Auch insofern ist sie aus dem alltäglichen Erziehungsgeschehen
herausgehoben. Für den Ratsuchenden bedeutet sie die Vorbereitung einer
Entscheidung. Er will aus einer Aporie heraus. Bestimmte Erziehungsmittel
können hier keine Anwendung mehr finden, denn der Befragte ist nicht in
seiner Rolle als Erzieher angesprochen, sondern als jemand, der sich im
Geflecht der persönlichen und gesellschaftlichen Existenz besser auskennt.
Man erwartet von ihm keine Anweisungen, sondern daß er zuhört und aus
vielleicht besserer Übersicht eine Antwort als Möglichkeit gibt. Man
erwartet von ihm keinen Zwang, keine Vorschriften, keine unumstößlichen
Wahrheiten, kein Urteil, das nicht revidiert werden könnte. In dieser
Offenheit liegt die Fruchtbarkeit der Situation.
[021:22] Eine Beratung ist nicht nur eine Auskunft. Zwar genießt auch sie
den Vorzug rationaler Distanz. Sie verbindet damit aber den Nachteil, daß
der Ratsuchende als zugleich Ratloser sich in einer Abhängigkeit befindet,
in die er, im unglücklichen Fall, noch tiefer hineingeraten kann, die aber,
soll die Situation pädagogisch, d. h. im Hinblick auf eine Veränderung
fruchtbar werden, aufgehoben werden muß. Der Rat hat deshalb zunächst auch
keine Verbindlichkeit für den Ratsuchenden. Die Antwort des Beratenden ist
allenfalls Beispiel, nicht Vorbild, das zur Nachahmung oder Befolgung
auffordert. Insofern liegt der pädagogische Sinn der Beratungssituation
gerade darin, daß sie die Selbsttätigkeit, die Produktivität, die
Rationalität und Phantasie des Ratsuchenden anspricht und erregt, daß sie
ihn instand setzt, selbst auf einen Ausweg zu verfallen bzw. die erteilte
Antwort nun als gleichsam selbst vollzogene zu akzeptieren oder auch sie zu
verwerfen. Eine Beratung, die das Nein des Ratsuchenden nicht duldet oder
ihm diese Möglichkeit nicht beständig ernsthaft zugesteht, verfehlt damit
ihren Bildungssinn.
[021:23] Darin erschöpft sich aber nicht der Wert der Beratung.
Entscheidend für ihre pädagogische Struktur ist die Tatsache, daß sie
ausschließlich im Medium der Sprache, als Gespräch vollzogen wird und damit
der Möglichkeit nach immer auch Information ist.

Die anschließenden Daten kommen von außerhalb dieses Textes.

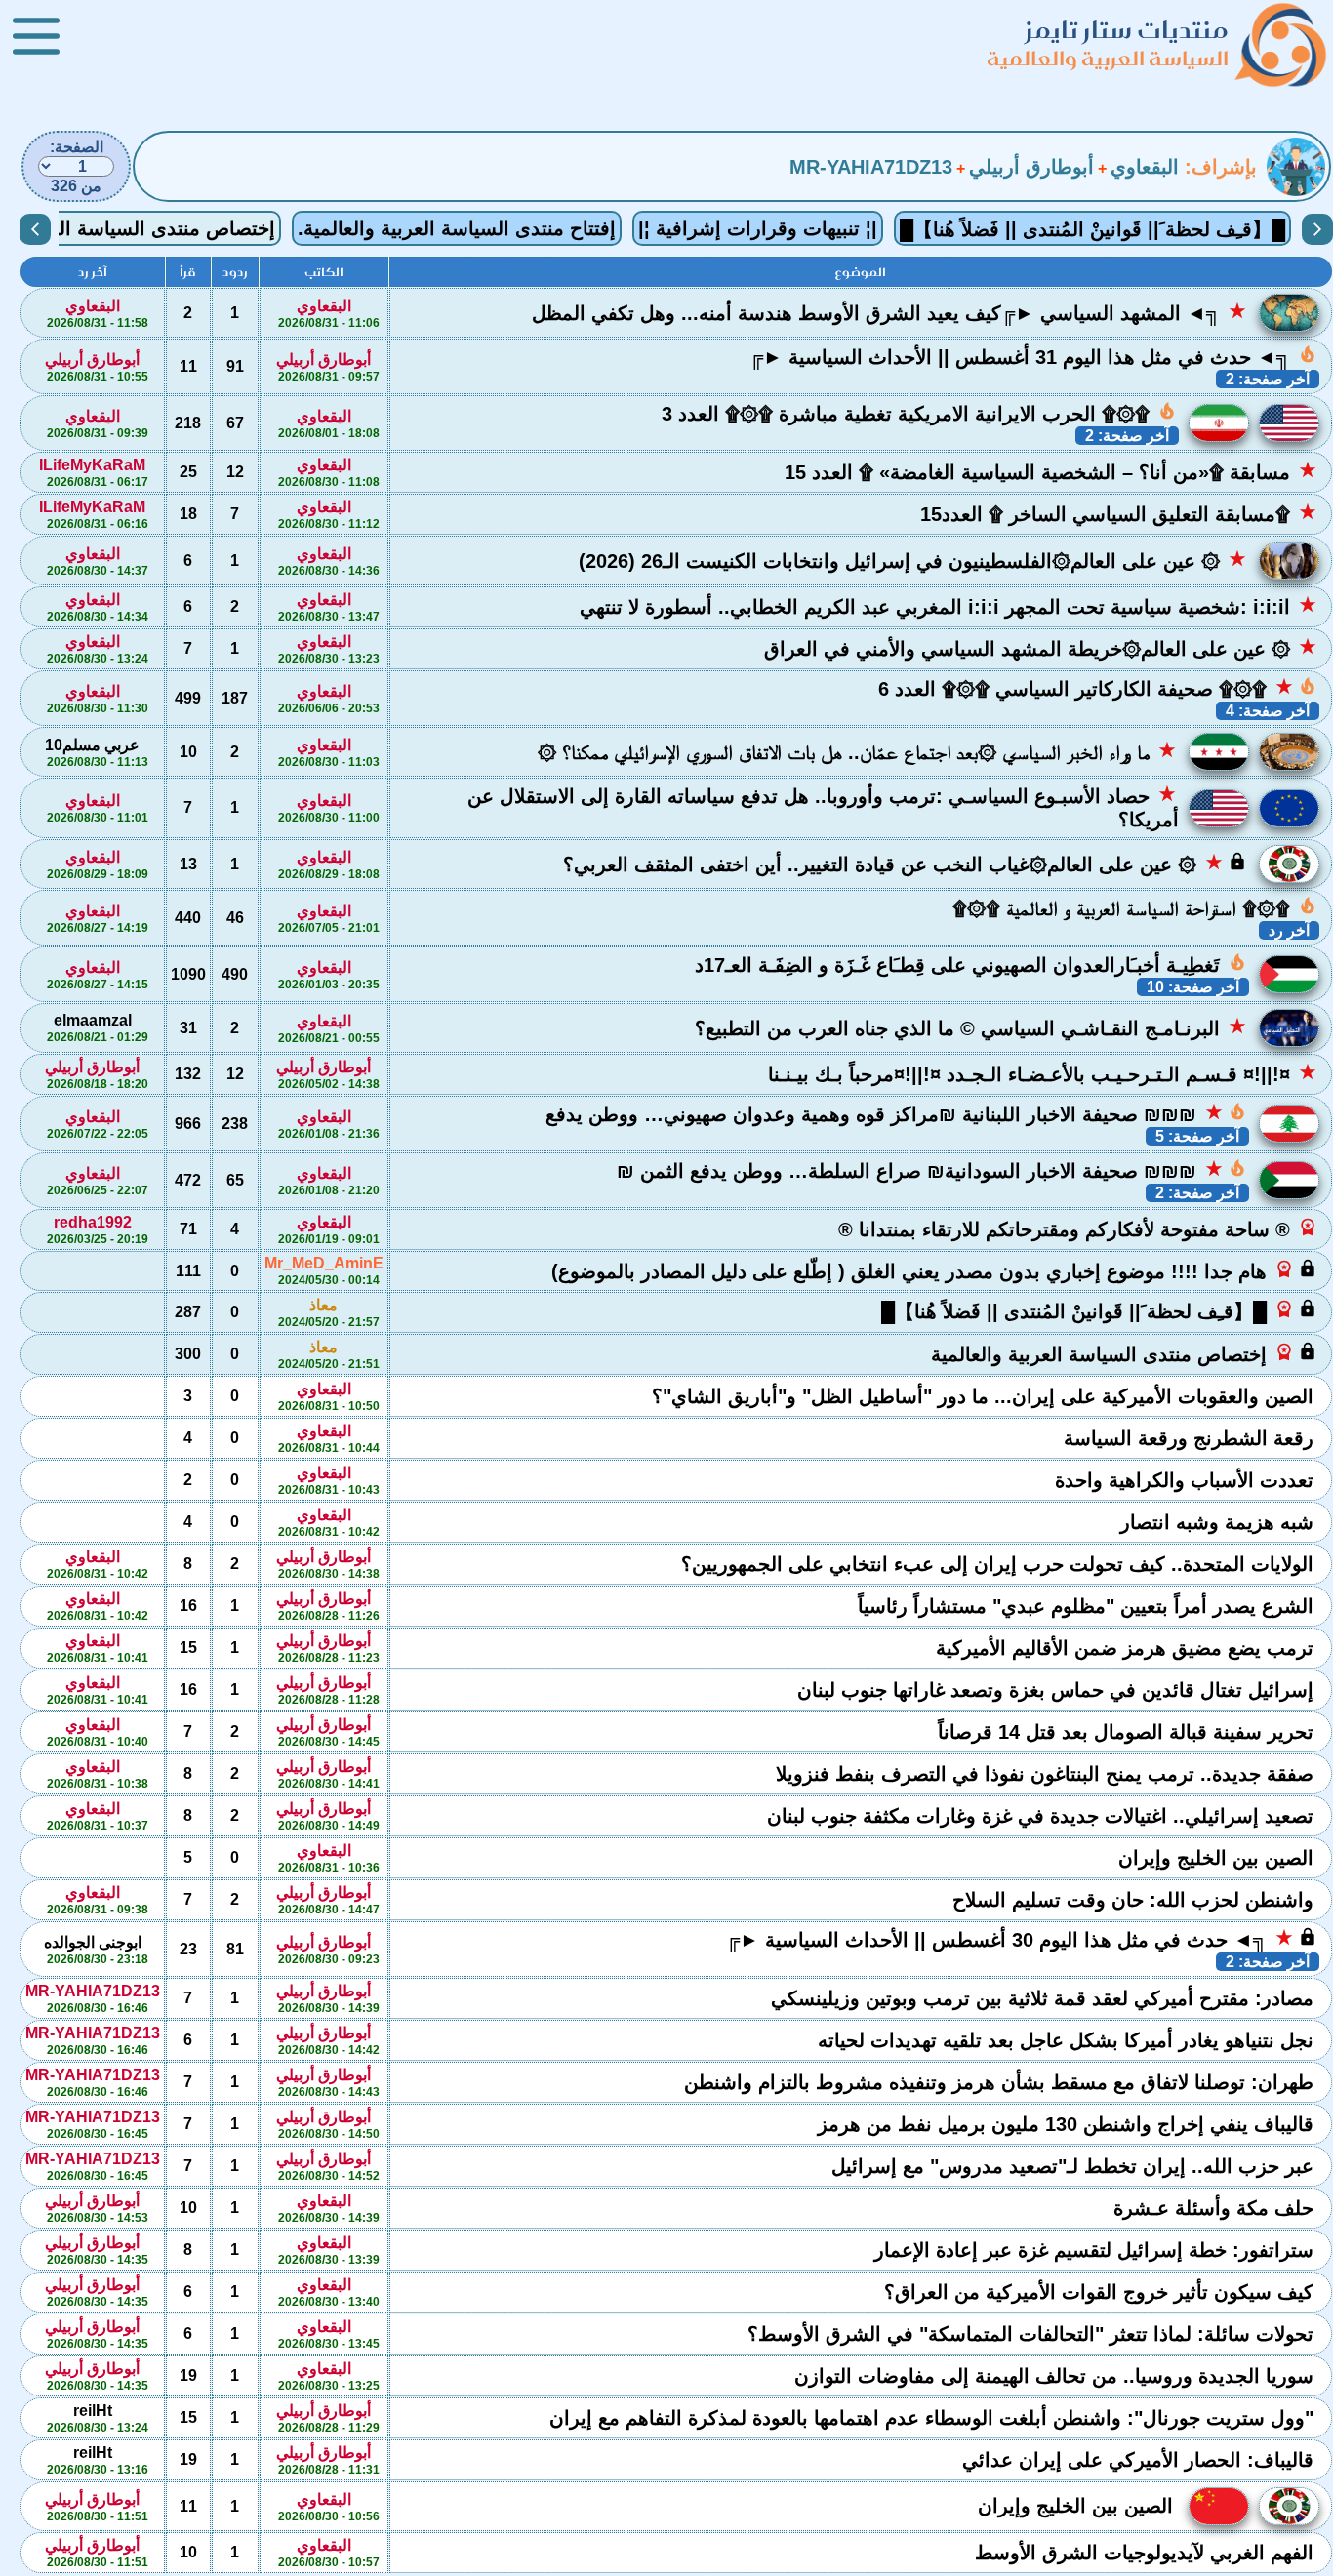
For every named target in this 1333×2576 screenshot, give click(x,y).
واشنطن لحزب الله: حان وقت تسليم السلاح (1135, 1900)
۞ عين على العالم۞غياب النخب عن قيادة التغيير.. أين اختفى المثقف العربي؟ (905, 863)
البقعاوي (1145, 167)
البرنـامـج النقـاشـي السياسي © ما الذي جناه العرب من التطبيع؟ (971, 1027)
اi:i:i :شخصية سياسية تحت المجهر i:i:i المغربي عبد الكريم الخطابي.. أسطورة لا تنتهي (948, 606)
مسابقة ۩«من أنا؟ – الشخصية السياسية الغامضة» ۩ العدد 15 (1051, 471)
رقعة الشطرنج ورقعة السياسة (1191, 1438)
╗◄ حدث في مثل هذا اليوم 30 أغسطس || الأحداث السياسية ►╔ (1021, 1939)
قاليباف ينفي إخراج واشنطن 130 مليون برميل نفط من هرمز (1068, 2124)
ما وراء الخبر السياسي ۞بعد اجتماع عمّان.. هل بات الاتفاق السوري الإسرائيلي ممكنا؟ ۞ (857, 751)
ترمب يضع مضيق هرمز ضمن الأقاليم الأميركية (1127, 1648)
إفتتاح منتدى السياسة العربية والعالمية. (457, 228)
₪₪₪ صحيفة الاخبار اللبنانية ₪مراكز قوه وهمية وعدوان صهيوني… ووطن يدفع (896, 1113)
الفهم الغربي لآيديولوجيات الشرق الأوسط (1147, 2552)
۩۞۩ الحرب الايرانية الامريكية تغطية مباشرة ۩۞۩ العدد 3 (919, 412)
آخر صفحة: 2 (1268, 379)
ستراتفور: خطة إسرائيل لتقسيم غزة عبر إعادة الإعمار (1096, 2250)
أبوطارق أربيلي (1031, 167)
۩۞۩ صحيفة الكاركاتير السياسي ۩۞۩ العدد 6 (1097, 688)
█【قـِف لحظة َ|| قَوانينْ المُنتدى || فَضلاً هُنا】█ (1092, 229)
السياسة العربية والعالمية (1108, 58)
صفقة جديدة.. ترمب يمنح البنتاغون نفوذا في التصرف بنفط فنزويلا (1047, 1774)
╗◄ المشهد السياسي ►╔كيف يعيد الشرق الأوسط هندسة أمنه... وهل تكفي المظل (889, 312)
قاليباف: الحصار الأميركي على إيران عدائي (1140, 2460)
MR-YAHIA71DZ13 (870, 167)
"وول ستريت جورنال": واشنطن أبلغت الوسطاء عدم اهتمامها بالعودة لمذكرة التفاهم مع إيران (934, 2418)
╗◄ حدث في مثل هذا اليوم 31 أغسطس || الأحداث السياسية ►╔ (1033, 356)
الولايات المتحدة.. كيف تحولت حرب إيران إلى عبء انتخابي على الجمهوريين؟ (1000, 1564)
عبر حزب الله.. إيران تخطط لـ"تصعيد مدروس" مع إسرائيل (1075, 2166)
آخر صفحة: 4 (1268, 711)
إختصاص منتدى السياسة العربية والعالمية (1124, 1353)
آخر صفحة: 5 (1197, 1136)
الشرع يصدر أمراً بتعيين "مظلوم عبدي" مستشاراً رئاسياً (1088, 1606)
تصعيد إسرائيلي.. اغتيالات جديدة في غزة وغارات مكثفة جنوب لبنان (1043, 1816)
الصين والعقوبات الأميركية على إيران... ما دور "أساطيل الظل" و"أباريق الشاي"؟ (985, 1396)
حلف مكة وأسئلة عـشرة (1216, 2208)
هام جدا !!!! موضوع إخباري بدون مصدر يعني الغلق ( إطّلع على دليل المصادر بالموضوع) (934, 1270)
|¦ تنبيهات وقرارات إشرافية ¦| (757, 228)
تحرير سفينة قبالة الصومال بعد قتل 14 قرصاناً (1128, 1732)
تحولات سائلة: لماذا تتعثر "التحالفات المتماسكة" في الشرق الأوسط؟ (1033, 2334)
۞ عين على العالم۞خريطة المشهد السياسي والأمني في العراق (1040, 648)
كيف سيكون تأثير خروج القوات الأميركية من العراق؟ (1101, 2292)
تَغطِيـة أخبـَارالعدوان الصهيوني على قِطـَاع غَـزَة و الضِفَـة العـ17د (971, 964)
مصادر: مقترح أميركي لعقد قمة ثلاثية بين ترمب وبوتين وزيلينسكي (1045, 1998)
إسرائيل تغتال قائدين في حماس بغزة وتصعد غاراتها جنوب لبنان (1058, 1690)
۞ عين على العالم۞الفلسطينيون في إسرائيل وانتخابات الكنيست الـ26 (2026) (913, 560)
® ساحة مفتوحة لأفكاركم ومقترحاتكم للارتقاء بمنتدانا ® (1077, 1228)
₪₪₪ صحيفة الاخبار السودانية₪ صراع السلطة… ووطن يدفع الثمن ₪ (932, 1170)
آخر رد (1289, 930)
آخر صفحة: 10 (1193, 987)
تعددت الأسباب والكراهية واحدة (1187, 1480)
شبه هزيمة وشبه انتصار (1219, 1522)
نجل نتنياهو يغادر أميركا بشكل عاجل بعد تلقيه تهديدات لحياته (1068, 2040)
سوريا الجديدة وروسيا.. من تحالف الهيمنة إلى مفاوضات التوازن (1056, 2376)
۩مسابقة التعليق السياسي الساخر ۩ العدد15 (1118, 513)
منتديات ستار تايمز (1127, 30)
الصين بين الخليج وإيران (1218, 1858)
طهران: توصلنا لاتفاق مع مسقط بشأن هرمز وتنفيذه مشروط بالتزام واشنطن (1001, 2082)
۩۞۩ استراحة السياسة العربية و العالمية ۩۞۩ (1134, 907)
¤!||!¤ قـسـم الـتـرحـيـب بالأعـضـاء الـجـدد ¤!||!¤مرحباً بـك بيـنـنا (1042, 1073)
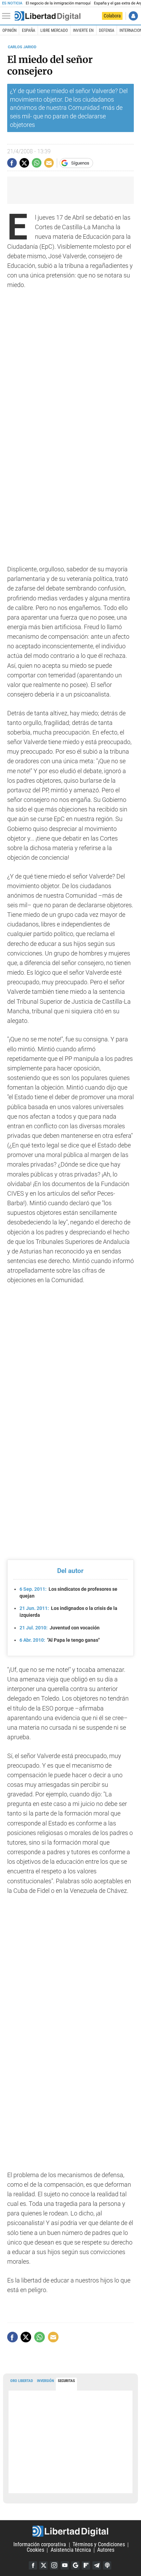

Gerade die Sozialpädagogik
ist in Gefahr, diese Seite der Erziehungsaufgabe gering zu achten, sie den
Beratungsstellen und unterrichtenden Institutionen zu überlassen, sie neben
den auf Charak|a 32|ter und Verhalten gerichteten
Bemühungen zu vernachlässigen. Information ist unerläßlich, wo der Mensch
als jemand betrachtet wird, der sein Leben planen kann und soll. Planung ist
indessen nicht nur ein Moment der Erziehungstätigkeit, sondern auch ein
notwendiger Bestandteil der Lebensführung. Planung ist nicht möglich ohne
Information. Nicht zuletzt ist ja gerade dies ein Motiv für die Einrichtung
von Beratungsstellen, was mit besonderer Klarheit in der Berufsberatung
hervortritt. Information und Planungshilfe kann aber nicht auf diese
Institutionen beschränkt bleiben. Auch die Schule ist nicht in der Lage, die
ganze Masse der Information zu vermitteln, die für die heranwachsende
Generation im Zusammenhang der modernen Lebensbedingungen unerläßlich ist.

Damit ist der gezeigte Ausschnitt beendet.